--- Start of Recorded data ---

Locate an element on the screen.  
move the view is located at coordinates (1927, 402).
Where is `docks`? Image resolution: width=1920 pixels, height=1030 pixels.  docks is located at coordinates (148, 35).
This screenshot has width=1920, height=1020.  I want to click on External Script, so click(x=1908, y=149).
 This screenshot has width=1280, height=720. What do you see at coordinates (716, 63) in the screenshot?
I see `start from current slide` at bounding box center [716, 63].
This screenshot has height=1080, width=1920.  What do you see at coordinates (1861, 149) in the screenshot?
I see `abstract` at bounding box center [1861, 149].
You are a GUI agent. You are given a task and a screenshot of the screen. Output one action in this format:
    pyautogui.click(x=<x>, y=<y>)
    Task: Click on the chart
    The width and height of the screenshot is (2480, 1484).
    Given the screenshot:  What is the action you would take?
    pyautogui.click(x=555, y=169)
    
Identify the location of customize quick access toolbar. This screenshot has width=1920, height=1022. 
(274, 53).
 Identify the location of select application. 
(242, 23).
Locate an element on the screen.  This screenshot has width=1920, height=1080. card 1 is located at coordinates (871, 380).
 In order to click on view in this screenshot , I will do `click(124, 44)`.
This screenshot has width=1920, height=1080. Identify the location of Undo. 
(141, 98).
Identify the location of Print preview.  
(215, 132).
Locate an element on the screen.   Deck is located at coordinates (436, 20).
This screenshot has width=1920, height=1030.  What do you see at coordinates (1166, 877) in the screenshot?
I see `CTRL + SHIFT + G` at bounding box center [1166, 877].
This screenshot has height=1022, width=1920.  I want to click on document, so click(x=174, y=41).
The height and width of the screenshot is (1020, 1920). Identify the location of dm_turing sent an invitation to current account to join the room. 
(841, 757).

--- End of Recorded data ---

**What you should do**
Render every line of the items above as a Markdown table with the columns Row and Line, numbering the rows in order and omitting blank lines.

**Result**
| Row | Line |
|---|---|
| 1 | Locate an element on the screen.   |
| 2 | move the view is located at coordinates (1927, 402). |
| 3 | Where is `docks`? Image resolution: width=1920 pixels, height=1030 pixels.  docks is located at coordinates (148, 35). |
| 4 | This screenshot has width=1920, height=1020.  I want to click on External Script, so click(x=1908, y=149). |
| 5 |  This screenshot has width=1280, height=720. What do you see at coordinates (716, 63) in the screenshot? |
| 6 | I see `start from current slide` at bounding box center [716, 63]. |
| 7 | This screenshot has height=1080, width=1920.  What do you see at coordinates (1861, 149) in the screenshot? |
| 8 | I see `abstract` at bounding box center [1861, 149]. |
| 9 | You are a GUI agent. You are given a task and a screenshot of the screen. Output one action in this format: |
| 10 |     pyautogui.click(x=<x>, y=<y>) |
| 11 |     Task: Click on the chart |
| 12 |     The width and height of the screenshot is (2480, 1484). |
| 13 |     Given the screenshot:  What is the action you would take? |
| 14 |     pyautogui.click(x=555, y=169) |
| 15 | Identify the location of customize quick access toolbar. This screenshot has width=1920, height=1022.  |
| 16 | (274, 53). |
| 17 |  Identify the location of select application.  |
| 18 | (242, 23). |
| 19 | Locate an element on the screen.  This screenshot has width=1920, height=1080. card 1 is located at coordinates (871, 380). |
| 20 |  In order to click on view in this screenshot , I will do `click(124, 44)`. |
| 21 | This screenshot has width=1920, height=1080. Identify the location of Undo.  |
| 22 | (141, 98). |
| 23 | Identify the location of Print preview.   |
| 24 | (215, 132). |
| 25 | Locate an element on the screen.   Deck is located at coordinates (436, 20). |
| 26 | This screenshot has width=1920, height=1030.  What do you see at coordinates (1166, 877) in the screenshot? |
| 27 | I see `CTRL + SHIFT + G` at bounding box center [1166, 877]. |
| 28 | This screenshot has height=1022, width=1920.  I want to click on document, so click(x=174, y=41). |
| 29 | The height and width of the screenshot is (1020, 1920). Identify the location of dm_turing sent an invitation to current account to join the room.  |
| 30 | (841, 757). |